Tuesday, February 3, 2015

The Role of Engineers in the Civil War: The Topographical Engineers (part 1)

The evolution of topographical engineers as an important arm of the military began when the first topographical engineers were appointed during the War of 1812. An act of Congress on March 8, 1813 authorized the selection eight engineers and eight assistants to serve on the general staff. The engineers were given the rank of brevet majors and the eight assistants as brevet captains. The topographical engineers were assigned the duties "to make such surveys and exhibit such delineations as the commanding generals shall direct; to make plans of all military positions which the army may occupy and of their respective vicinities, indicating the various roads, rivers, creeks, ravines, hills, woods, and villages to be found therein; to accompany all reconnoitering parties sent out to obtain intelligence of the movements of the enemy or of his positions; to make sketches of their routes, accompanied by written notices of everything worthy of observation therein; to keep a journal of every day's movement when the army is in march, noticing the variety of ground, of buildings, of culture, and distances, and state of roads between common points throughout the march of the day; and lastly, to exhibit the positions of contending armies on the fields of battle, and the dispositions made, either for attack or defense."

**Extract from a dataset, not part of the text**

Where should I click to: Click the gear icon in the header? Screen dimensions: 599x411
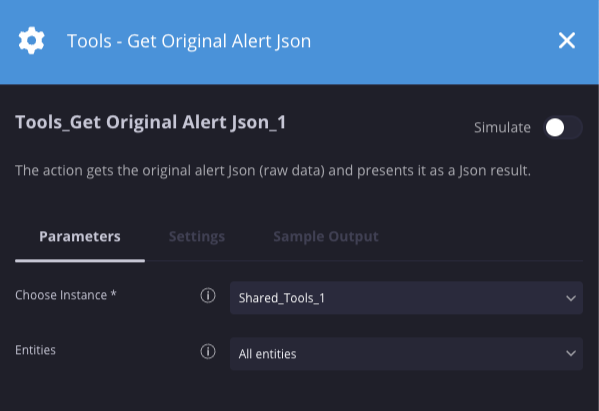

Following the War of 1812, the topographical engineers were disbanded as part of the reduction of the Army in 1815. However, President Madison retained two officers to conduct surveys on the northern frontier and of Lake Champlain. An April 24, 1816 law organized the Army general staff defined northern and southern divisions and allocated three topographical engineers and two assistants for each organization.

Burning of Washington
In 1816, Congress appropriated funds to construct a system of fortifications along the Atlantic Coast. The forts were in response to the successful British invasions including the burning of federal offices in Washington during the War of 1812. The War Department organized a Board of Engineers for Fortifications to examine and to select sites for the works. The same year, Major Stephen H. Long began to explore and conduct surveys in the West. His initial operations were surveys of the Illinois, Fox, Wisconsin, Upper Mississippi, and Minnesota Rivers in connection with construction of forts on the frontier. During 1819-1820, he conducted an expedition to the Rocky Mountains. In 1823, he determined the northern boundary with Canada at the 49th parallel at Pembina while exploring the Minnesota River and the Red River of the North. Another officer was assigned topographical duties with General Andrew Jackson’s army in it operations against the Seminole Indians.

Pawnees in a parley with
Major Long's expedition
The Topographical Engineers were placed under the Engineer Department in 1818. In 1824, the Topographical Engineers were given the responsibilities to make improvements in the nation's transportation system. A Board of Engineers for Internal Improvements was formed to perform surveys, plans, and estimates for roads and canals. One of the Board's earliest projects was the survey of the Chesapeake and Ohio Canal.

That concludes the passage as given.